A similar local cosmopolitanism was the fundament of the uprisings in Egypt. People unitied in order to fight inequalities and rebuilt the nation.
Sociologist Honaida Ghanim is one of many people who are certain that the recent events in Egypt and Tunisia had a large impact on the Israeli protest movement. In an interview with Amira Hass in the paper Haaretz, she says explains:
On the one hand, there is neo-liberalism and globalization that have resulted in an unacceptable gap between the wealth of the state and individuals and the harshness of life for the masses. On the other hand, these are similar tools – online social networks, with Facebook heading the list, which had a far-reaching effect on the media.
But she also points out that many Pakestinians feel rather indifferent towards the protests.
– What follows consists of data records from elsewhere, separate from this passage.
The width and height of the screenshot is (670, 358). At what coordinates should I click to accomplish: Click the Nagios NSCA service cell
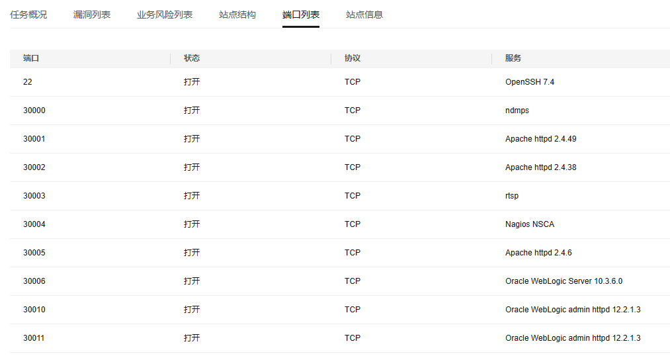pos(530,224)
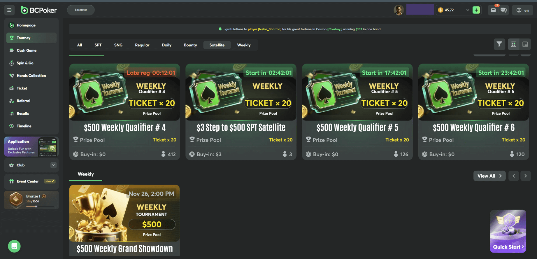Viewport: 537px width, 259px height.
Task: Open the balance currency dropdown
Action: pyautogui.click(x=468, y=10)
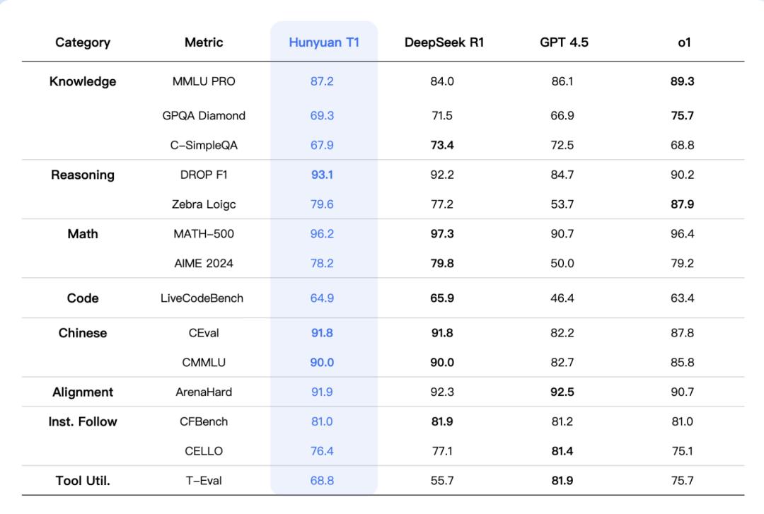Click the Hunyuan T1 column header
764x514 pixels.
tap(324, 42)
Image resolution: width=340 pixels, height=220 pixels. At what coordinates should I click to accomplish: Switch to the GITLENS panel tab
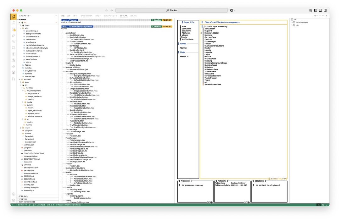133,15
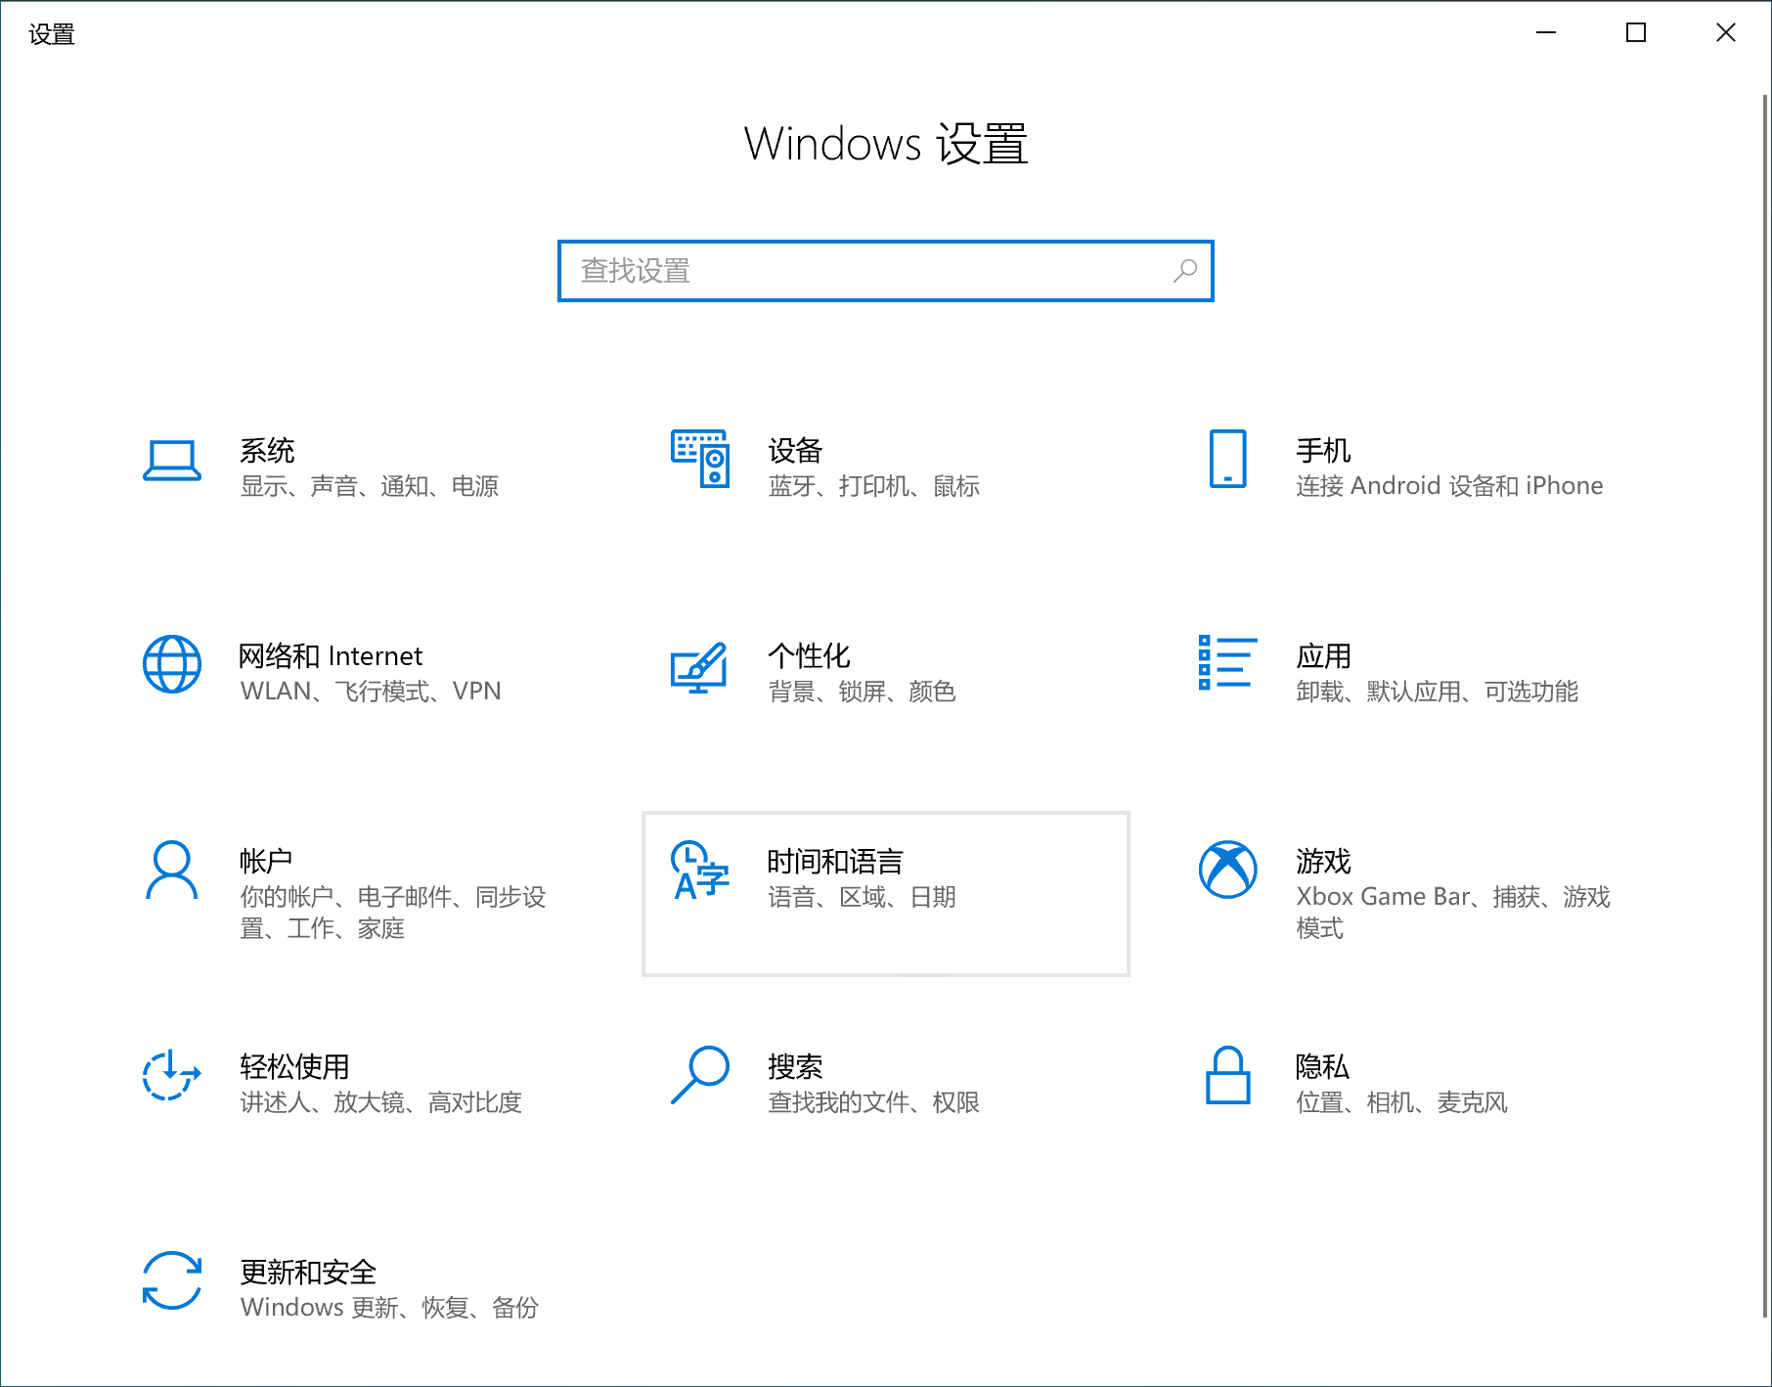The width and height of the screenshot is (1772, 1387).
Task: Click the 轻松使用 accessibility icon
Action: click(x=172, y=1075)
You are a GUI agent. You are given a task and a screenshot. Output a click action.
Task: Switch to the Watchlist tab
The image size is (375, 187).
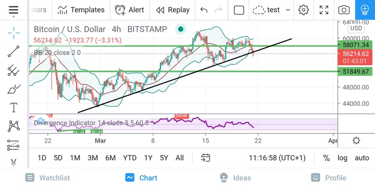click(x=48, y=178)
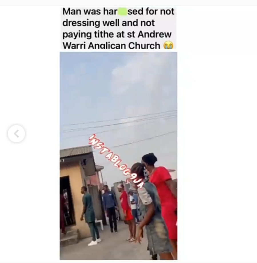
Task: Click the "paying tithe at st Andrew" text
Action: (117, 34)
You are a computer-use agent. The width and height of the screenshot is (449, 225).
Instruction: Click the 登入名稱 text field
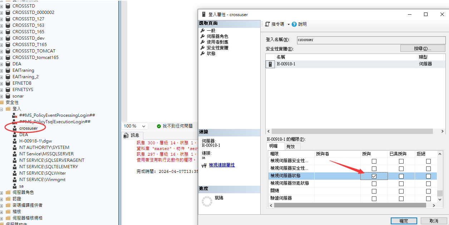(x=371, y=40)
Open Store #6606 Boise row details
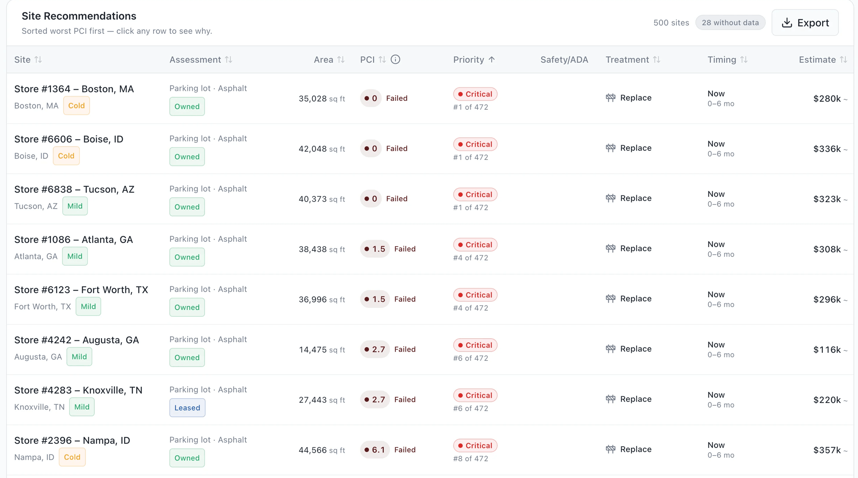858x478 pixels. point(430,148)
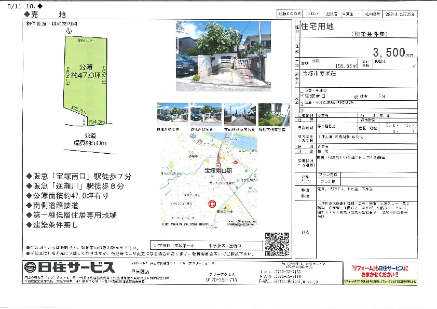Click the diamond bullet before 南側道路接道

[29, 205]
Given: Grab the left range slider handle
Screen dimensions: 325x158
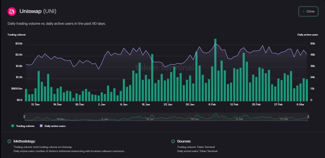Looking at the screenshot, I should [24, 117].
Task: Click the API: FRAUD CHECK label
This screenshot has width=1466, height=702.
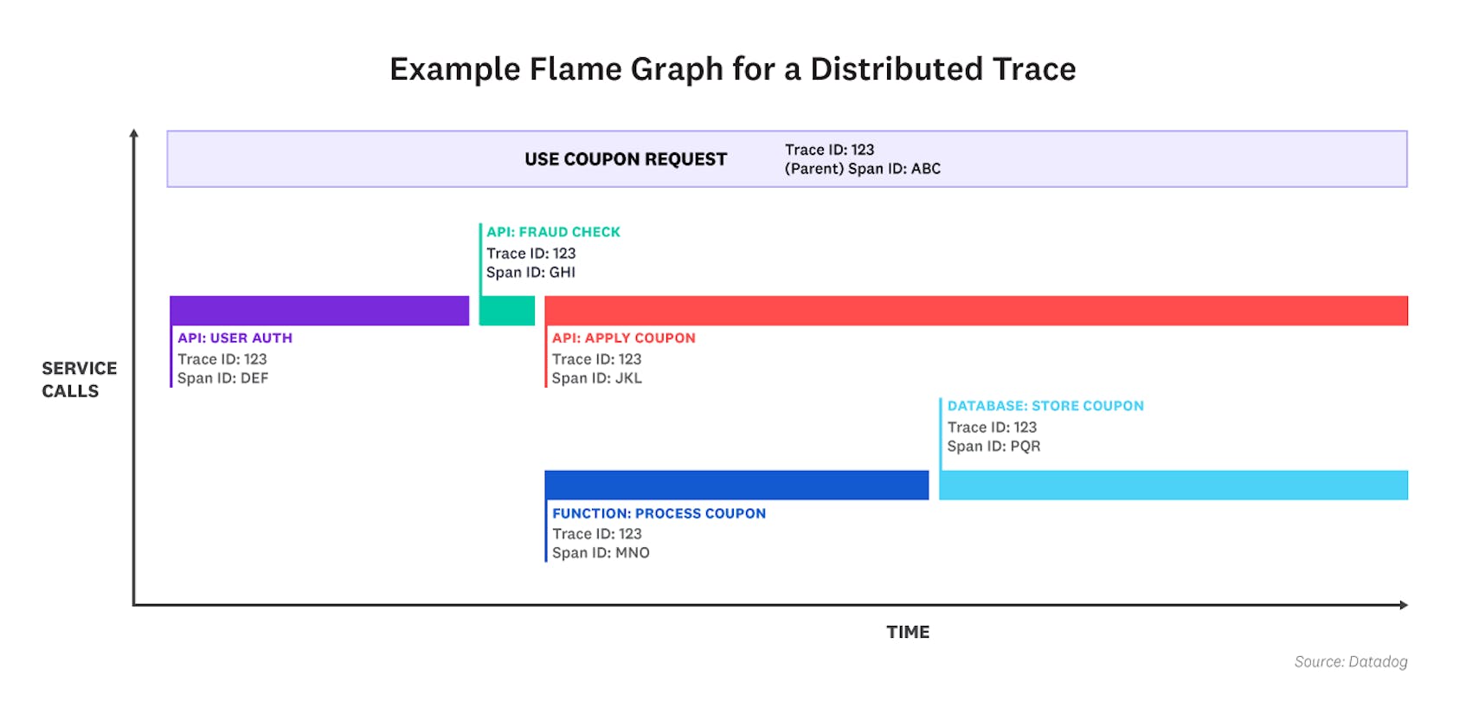Action: (553, 232)
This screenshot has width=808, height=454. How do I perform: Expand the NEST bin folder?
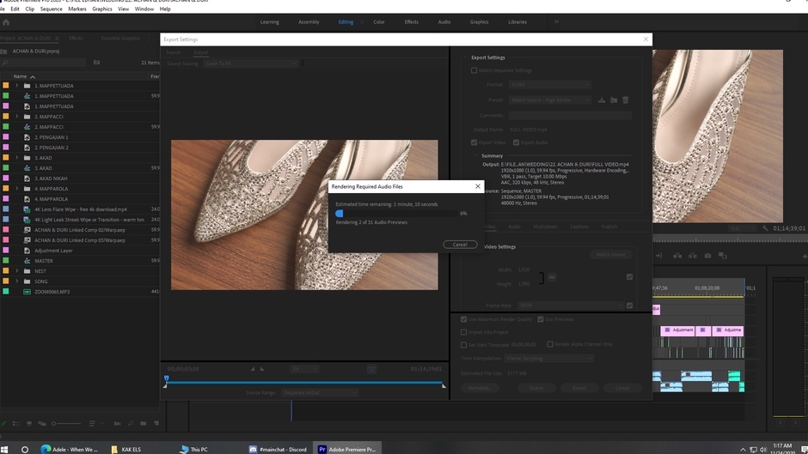16,271
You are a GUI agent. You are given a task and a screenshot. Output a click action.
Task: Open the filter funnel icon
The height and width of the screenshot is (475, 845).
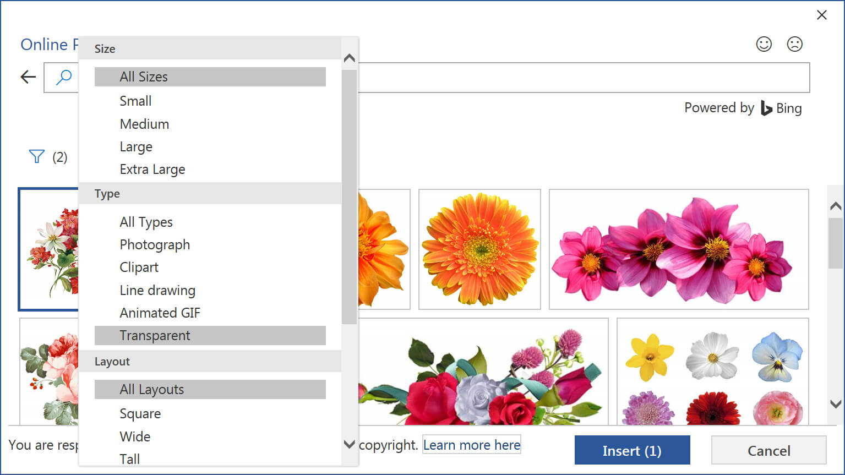(36, 157)
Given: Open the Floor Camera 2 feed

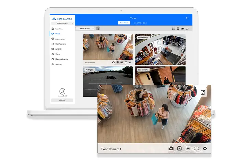Looking at the screenshot, I should coord(160,50).
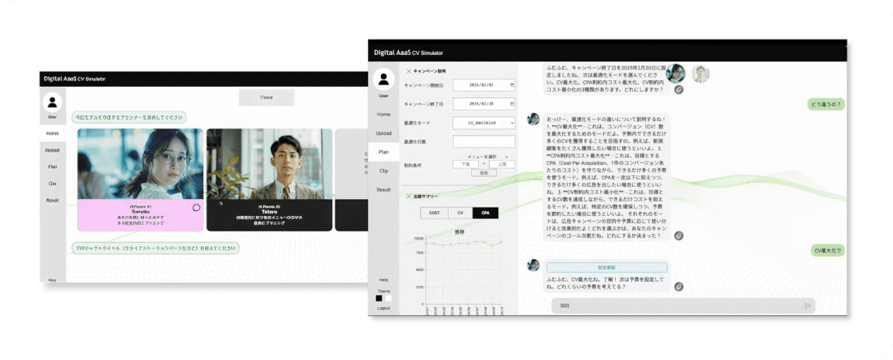The image size is (893, 360).
Task: Open the cv_maximize optimization mode dropdown
Action: pos(483,123)
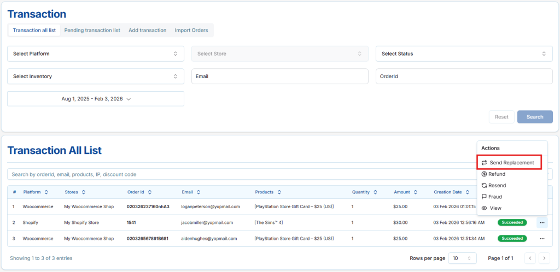
Task: Open three-dot actions for order 020326567891B681
Action: pos(542,239)
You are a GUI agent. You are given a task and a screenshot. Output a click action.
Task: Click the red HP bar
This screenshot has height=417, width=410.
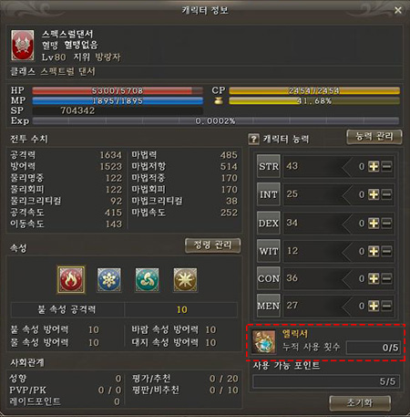tap(118, 90)
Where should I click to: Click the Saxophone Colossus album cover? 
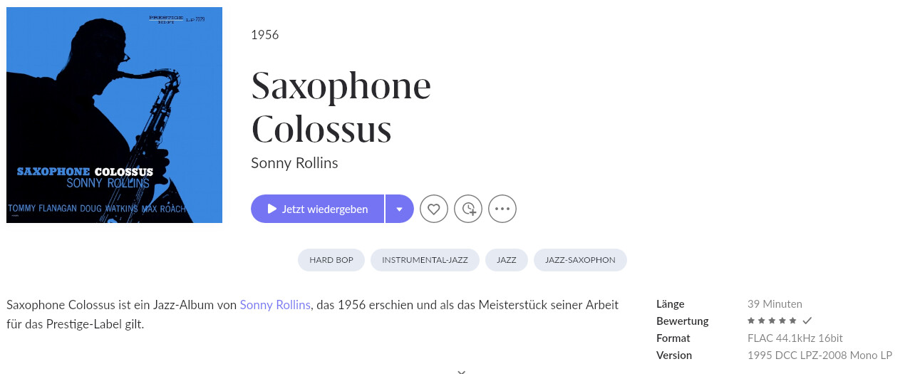pyautogui.click(x=114, y=115)
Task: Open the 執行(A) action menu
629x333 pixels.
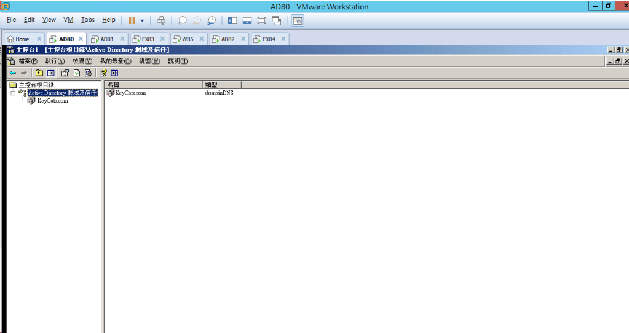Action: (x=55, y=61)
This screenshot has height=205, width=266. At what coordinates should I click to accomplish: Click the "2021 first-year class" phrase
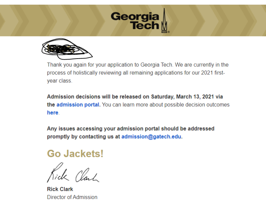tap(136, 77)
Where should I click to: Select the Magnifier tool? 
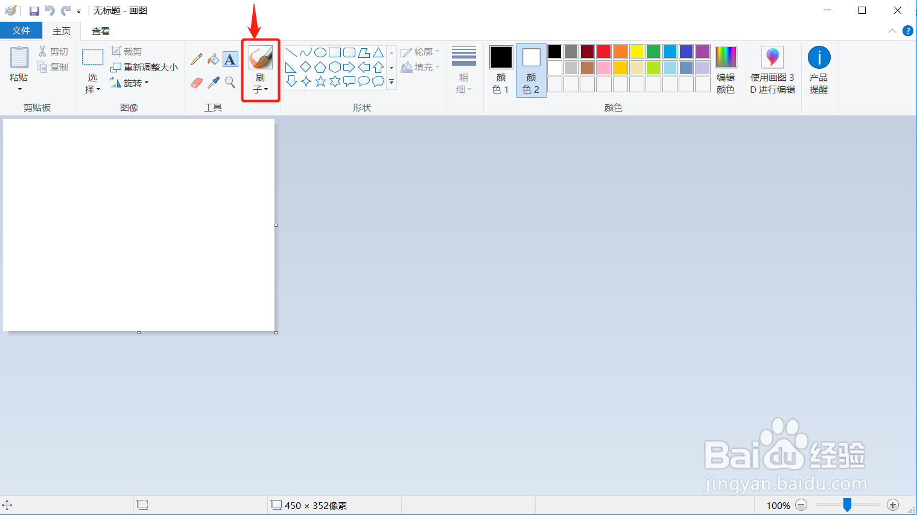(230, 82)
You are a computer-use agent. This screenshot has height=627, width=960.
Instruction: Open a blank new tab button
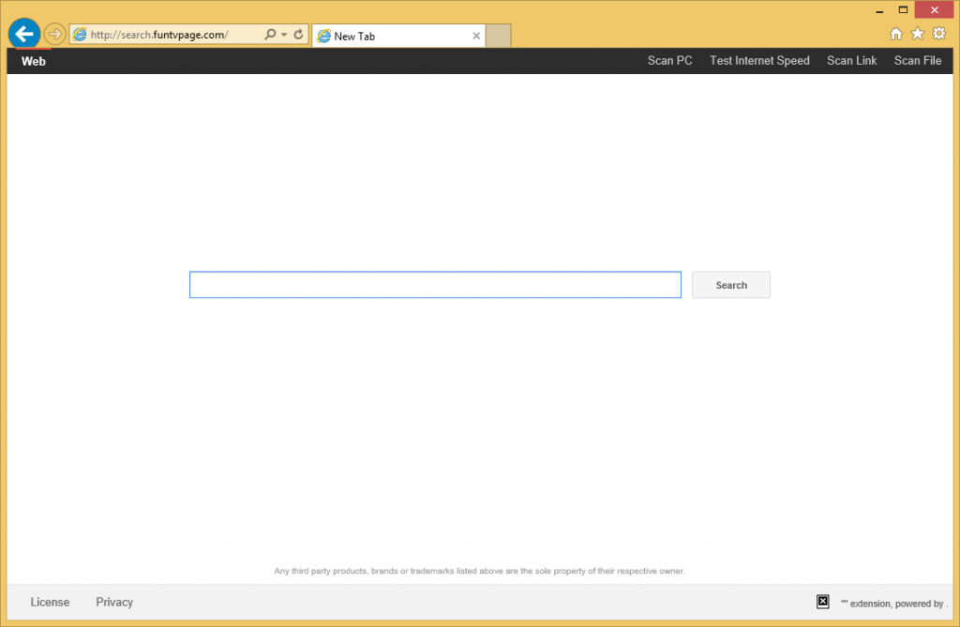pyautogui.click(x=499, y=36)
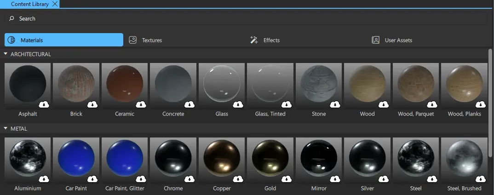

No connections are made to the occupation.
But the current crisis is an opportunity for Israelis to understand that they too are victims of the occupation, two Palestinian activists, Nariman al-Tamimi and Afaf Ghatasha, stress:
All the tear gas grenades thrown at us in demonstrations cost money which cannot be spent on improving social conditions for Israelis.”
and the protests will in Sociologist Honaida Ghanim’s view allow the Palestinians to see that “Israeli society isn’t one-dimensional, that it is complex, that it shouldn’t be flattened, that it has struggles and oppressed classes of its own.”